Friday, January 25, 2013

"Passive Passion" and Local Energy


Dogs know that the best energy is local energy, whether it be sunlight streaming in through a window or the solar energy captured by neighborhood trees turned into firewood for the woodstove. Leo here has found the sweet spot where he can enjoy the benefit of both. No grid is needed for this wonderfully radiant heat, no fracking to feed the gas furnace, no drill-baby-drill extraction to feed the fuel oil tank, no blowing up of mountains in West Virginia to deliver coal-generated electricity to drive the furnace fan, no venting of climate-changing fossil carbon up through the chimney.




If the world made more sense, if it had not been led down an unsustainable path by deceptively cheap energy from the underground, our homes would be heated largely by sunlight in the winter. Lacking a home oriented and designed to make maximum use of winter sunlight, we make do with what the windows allow in, what scavenged and well-cured wood can generate, and what insulation will keep from escaping. The furnace still runs, but less.

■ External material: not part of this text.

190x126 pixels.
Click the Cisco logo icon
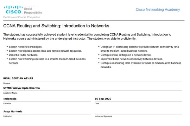(x=13, y=9)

One vivid memory I have is of visiting a homemade passive solar house in northern Minnesota. A bank of reused windows facing south, a large overhang to keep the sun out in summer, and a 55 gallon drum converted into a woodstove--these were the ingredients that made for cozy, light-filled comfort in the middle of a harsh winter. No moving parts to break down, and a kettle steaming on the stove to keep some humidity in the air. Another memorable, and far better known, passive solar house out that way is a Frank Lloyd Wright house in Madison, Wisconsin.

Pertaining to this harvest of local energy, and the "sense of place" it can contribute to, the Princeton Environmental Film Festival will host a short documentary followed by a discussion of passive solar homes ("Passive Passion", Saturday, January 26, 4pm). 


1 comment:

Anonymous said...

There's a house on Pine St. that uses passive solar. It's easy to spot. We live next door but have never asked about how well it works.